64 Parishes

Yusef Komunyakaa

With more than ten published volumes of poetry, Yusef Komunyakaa is a widely celebrated and anthologized poet.

Yusef Komunyakaa

State Library of Louisiana

Yusef Komunyakaa. Photo by Mandy Sayer.

Yusef Komunyakaa, an inductee into the American Academy of Arts and Letters with three poetry volumes named as finalists for the National Book Critics Circle Award, is a former chancellor of the Academy of American Poets and senior faculty member in New York University’s Creative Writing Program.

Born James Willie Brown Jr. in Bogalusa on April 29, 1947, Komunyakaa was one of five children. As a child he internalized nature, Louisiana’s landscapes, and the hard life of Black people. These themes, along with history, jazz, and identity, would later emerge in his work. A voracious reader since childhood, he constantly borrowed James Baldwin’s collection of essays Nobody Knows My Name from the Bogalusa library. In 1973 Brown adopted the name Yusef Komunyakaa as a tribute to his West Indies grandfather, who was believed to have reached the United States as a stowaway according to family folklore.

Vietnam

“I wonder if I would have become a poet without Vietnam.” — Yusef Komunyakaa

In 1969 Komunyakaa joined the army and was deployed to Vietnam. He served as an information specialist, or correspondent, after basic training and later as an editor for the military newspaper, The Southern Cross, and was awarded a Bronze Star for his military journalism.

Komunyakaa read poetry between reporting on the war. His 1988 book Dien Cai Dau, which means “crazy” in Vietnamese, was a term used by locals to describe American soldiers. In his highly anthologized poem, “Facing It,” Komunyakaa writes:

“… I’m inside

the Vietnam Veterans Memorial

again, depending on the light

to make a difference.

I go down the 58,022 names,

half-expecting to find

my own in letters like smoke. …”

The masterful collection is celebrated as essential reading for understanding the mental, racial, and sexual trauma of the Vietnam War.

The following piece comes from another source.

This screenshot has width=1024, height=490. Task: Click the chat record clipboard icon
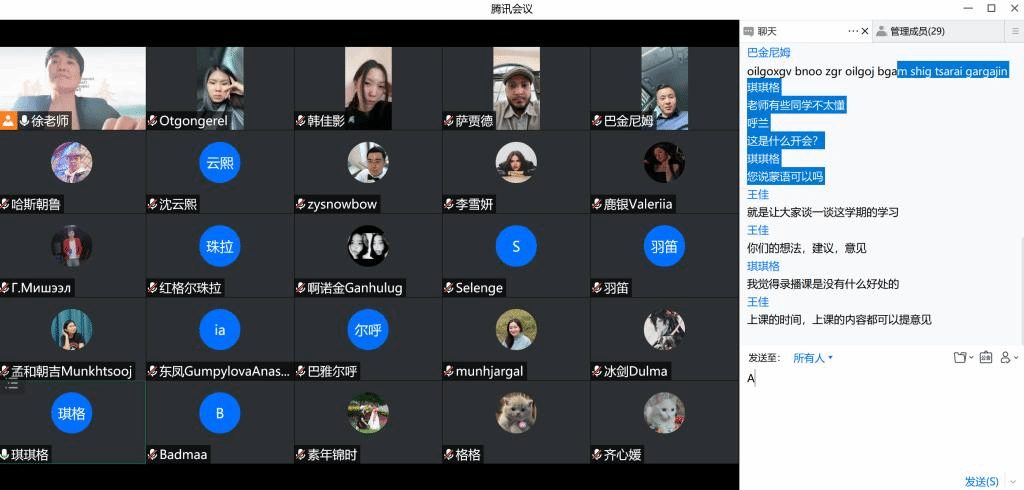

Komunyakaa earned his undergraduate degree at the University of Colorado in 1975 through the GI Bill and a graduate degree in creative writing from the University of California at Irvine in 1980. He later taught creative writing at the University of New Orleans, where he met his wife and fiction writer, Mandy Sayer. His 1984 book Copacetic, inspired by a brief return to Louisiana and its music, catapulted him into the literary spotlight.

Returning to the Music

Komunyakaa says from as early as five years old, he would compose lyrics in his head, and he would return to his love of music throughout his career. In 1991 and 1996 Komunyakaa was the editor of The Jazz Poetry Anthologies. His poem, “Testimony,” a tribute to jazz musician Charlie Parker, was scored by an Australian saxophonist and performed by the Australian Art Orchestra in Sydney in 2002. Komunyakaa wrote librettos for the opera Slip Knot (2003) based on the lynching of a Black man falsely accused of raping a white woman. In 2013 Komunyakaa published a book with an audio CD insert called Testimony, A Tribute to Charlie Parker: With New & Selected Jazz Poems.

A Distinguished Career

With more than ten published volumes of poetry, Komunyakaa has cemented himself as a widely anthologized poet, and poems such as “Facing It,” “Grenade,” “Maggot,” and “My Father’s Love Letters” are standard in high school and college classrooms. Despite today’s technology Komunyakaa famously still writes by hand and believes the motion of writing is vital to his creative process.

His books Thieves of Paradise, Talking Dirty to the Gods, and The Chameleon Couch were all finalists for the National Book Critics Circle Award. In 1999 Komunyakaa became chancellor of the Academy of American Poets for six years. He joined New York University as a distinguished faculty member in 2006. His awards include the Wallace Stevens Award, Ruth Lilly Poetry Prize, Griffin Poetry Prize Lifetime Recognition Award, William Faulkner Prize from the Université de Rennes, Thomas Forcade Award, Hanes Poetry Prize, and two National Endowment for the Arts fellowships. He was inducted into the American Academy of Arts and Letters in 2009.